Recently I've been questioning to the core (as a friend put it) what I actually believe and have faith in. It's been something that's been growing since probably this summer if I'm honest.
To give some context, I've always considered myself a Christian. I grew up in the church and really decided in high school that this was what I believed and wanted in my life. In college I grew more passionate about it all when I realized what a fighter for social justice JC really was (unlike many of His followers).
Then came life out of SPU. The unforced Christian community that was sparse and far between. Then there were coworkers and new friends who had no Christian foundation and were doing just fine. There were friends that didn't go to church but maybe still believed. There were articles and videos and news bites that displayed the ugly side of Christianity/the Church. There were friends who just came to faith and spouted off extremely Evangelical language and thoughts that were overwhelming to someone who was so hurt by the church throughout high school. There's the fear of what happens if I don't believe, but should that be the only thing keeping me in faith? There were the problems and brokenness in my communities of work, home, and in my own life and God seemed to have little hand in helping those things. And supposedly the brokenness is all humans' fault?
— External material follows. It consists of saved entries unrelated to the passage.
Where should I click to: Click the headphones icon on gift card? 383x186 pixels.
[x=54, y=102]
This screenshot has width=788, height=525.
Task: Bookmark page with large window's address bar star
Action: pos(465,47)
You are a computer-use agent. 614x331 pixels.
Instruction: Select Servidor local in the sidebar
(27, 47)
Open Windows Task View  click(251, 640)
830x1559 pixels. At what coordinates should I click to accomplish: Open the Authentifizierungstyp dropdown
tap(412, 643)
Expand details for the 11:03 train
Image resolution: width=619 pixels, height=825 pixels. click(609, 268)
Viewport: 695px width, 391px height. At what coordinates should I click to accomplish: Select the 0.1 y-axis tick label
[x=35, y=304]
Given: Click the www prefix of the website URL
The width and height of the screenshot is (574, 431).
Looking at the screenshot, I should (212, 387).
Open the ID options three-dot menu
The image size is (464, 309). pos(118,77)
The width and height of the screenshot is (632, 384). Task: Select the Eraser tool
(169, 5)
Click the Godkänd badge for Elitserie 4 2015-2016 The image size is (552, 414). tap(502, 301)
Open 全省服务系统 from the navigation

Then I broke. Last week I finally broke down and thought about and verbalized these feelings for the first time. And it came down to finally wondering...
Is this real?
If the Gospel is supposed to be this freeing thing, why do I constantly feel so trapped? Why do I feel so sickened by the people who are supposed to be part of this larger "family"? If I believe in this God, do I have to be part of that community? Do I have to speak in that language and adapt to that culture?
It's really overwhelming at times. In the last couple weeks I have felt mostly burdened by these thoughts. I'm stuck staring down the crossroads waiting for something to happen to make my decision for me. For over 20 years I've believed in this and I'm not sure what it looks like to give it up fully.... On the flip side, if I decide this is real then what does that look like because I should probably be more committed this time around...
So many questions...
1 comment:
KFrank. So brave of you to put these thoughts into words. This place of limbo is so uncomfortable...but necessary?